DONNÉES À UTILISER:
******************************
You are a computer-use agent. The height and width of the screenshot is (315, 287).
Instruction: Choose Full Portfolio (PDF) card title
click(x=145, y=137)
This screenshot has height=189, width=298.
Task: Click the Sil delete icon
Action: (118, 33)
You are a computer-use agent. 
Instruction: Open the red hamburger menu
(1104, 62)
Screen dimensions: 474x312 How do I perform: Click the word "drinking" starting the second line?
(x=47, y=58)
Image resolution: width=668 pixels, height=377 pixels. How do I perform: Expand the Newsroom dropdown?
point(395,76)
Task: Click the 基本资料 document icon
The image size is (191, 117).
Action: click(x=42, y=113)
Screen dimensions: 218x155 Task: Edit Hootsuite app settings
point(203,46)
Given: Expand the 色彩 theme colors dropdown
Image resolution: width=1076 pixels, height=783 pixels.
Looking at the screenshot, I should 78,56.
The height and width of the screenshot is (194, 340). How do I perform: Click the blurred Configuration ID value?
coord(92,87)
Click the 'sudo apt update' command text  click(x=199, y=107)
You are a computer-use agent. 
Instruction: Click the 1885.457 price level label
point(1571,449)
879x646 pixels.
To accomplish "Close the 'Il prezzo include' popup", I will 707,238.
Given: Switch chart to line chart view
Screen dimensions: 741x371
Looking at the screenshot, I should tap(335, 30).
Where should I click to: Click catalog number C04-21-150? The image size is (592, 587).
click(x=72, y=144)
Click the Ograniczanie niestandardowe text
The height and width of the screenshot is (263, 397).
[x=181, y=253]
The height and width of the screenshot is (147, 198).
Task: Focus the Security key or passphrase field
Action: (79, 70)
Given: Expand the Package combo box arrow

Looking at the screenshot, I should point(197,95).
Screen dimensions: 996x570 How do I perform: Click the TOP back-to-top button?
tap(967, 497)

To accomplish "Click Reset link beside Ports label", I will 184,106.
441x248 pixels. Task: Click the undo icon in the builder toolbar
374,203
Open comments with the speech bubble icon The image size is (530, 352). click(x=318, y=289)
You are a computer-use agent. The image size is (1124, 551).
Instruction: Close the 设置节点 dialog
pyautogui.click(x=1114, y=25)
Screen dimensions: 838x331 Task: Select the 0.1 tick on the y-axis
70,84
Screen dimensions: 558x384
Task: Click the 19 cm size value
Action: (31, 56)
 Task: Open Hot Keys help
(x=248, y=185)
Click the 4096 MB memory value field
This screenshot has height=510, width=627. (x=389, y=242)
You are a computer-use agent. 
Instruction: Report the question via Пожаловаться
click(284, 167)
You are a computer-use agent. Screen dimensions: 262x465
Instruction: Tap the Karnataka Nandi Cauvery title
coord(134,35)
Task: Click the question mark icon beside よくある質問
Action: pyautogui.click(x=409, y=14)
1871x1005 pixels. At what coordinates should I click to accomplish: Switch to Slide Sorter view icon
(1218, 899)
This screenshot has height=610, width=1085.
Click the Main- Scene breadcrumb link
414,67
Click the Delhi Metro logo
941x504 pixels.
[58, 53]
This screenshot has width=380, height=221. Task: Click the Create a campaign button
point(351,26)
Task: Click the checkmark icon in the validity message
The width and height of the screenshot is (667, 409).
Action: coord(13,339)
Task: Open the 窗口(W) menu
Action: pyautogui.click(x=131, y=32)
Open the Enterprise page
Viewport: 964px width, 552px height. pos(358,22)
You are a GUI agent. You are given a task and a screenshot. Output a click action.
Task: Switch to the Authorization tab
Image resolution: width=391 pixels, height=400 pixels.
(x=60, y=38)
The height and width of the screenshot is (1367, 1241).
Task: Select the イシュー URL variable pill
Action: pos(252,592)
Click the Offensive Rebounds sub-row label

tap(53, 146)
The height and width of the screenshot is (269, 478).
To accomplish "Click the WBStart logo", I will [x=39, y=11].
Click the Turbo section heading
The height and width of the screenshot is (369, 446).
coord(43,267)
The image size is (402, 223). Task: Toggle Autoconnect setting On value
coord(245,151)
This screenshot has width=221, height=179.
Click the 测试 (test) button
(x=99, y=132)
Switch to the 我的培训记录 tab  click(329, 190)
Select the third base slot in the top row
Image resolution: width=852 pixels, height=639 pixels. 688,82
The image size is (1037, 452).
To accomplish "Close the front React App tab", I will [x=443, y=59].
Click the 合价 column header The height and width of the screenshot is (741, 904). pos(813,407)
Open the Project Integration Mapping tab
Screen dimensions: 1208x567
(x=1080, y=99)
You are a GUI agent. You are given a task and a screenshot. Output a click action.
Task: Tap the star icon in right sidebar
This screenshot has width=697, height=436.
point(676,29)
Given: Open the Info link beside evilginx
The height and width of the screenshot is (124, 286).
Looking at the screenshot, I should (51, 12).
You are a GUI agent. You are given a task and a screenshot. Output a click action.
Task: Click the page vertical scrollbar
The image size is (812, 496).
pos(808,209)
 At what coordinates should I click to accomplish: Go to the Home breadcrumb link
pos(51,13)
******************************
CONSIGNE DONNÉE: Réécris le matériel de la ligne contenant "Screen dimensions: 474x312" à la ligne contenant "point(203,46)" en remplaçant "Newsroom" par "Pressroom", sans rien modifier d'autre.

RÉSULTAT DE L'EXERCICE:
Screen dimensions: 474x312 How do I perform: Click the word "drinking" starting the second line?
(x=47, y=58)
Image resolution: width=668 pixels, height=377 pixels. How do I perform: Expand the Pressroom dropdown?
point(395,76)
Task: Click the 基本资料 document icon
The image size is (191, 117).
Action: click(x=42, y=113)
Screen dimensions: 218x155 Task: Edit Hootsuite app settings
point(203,46)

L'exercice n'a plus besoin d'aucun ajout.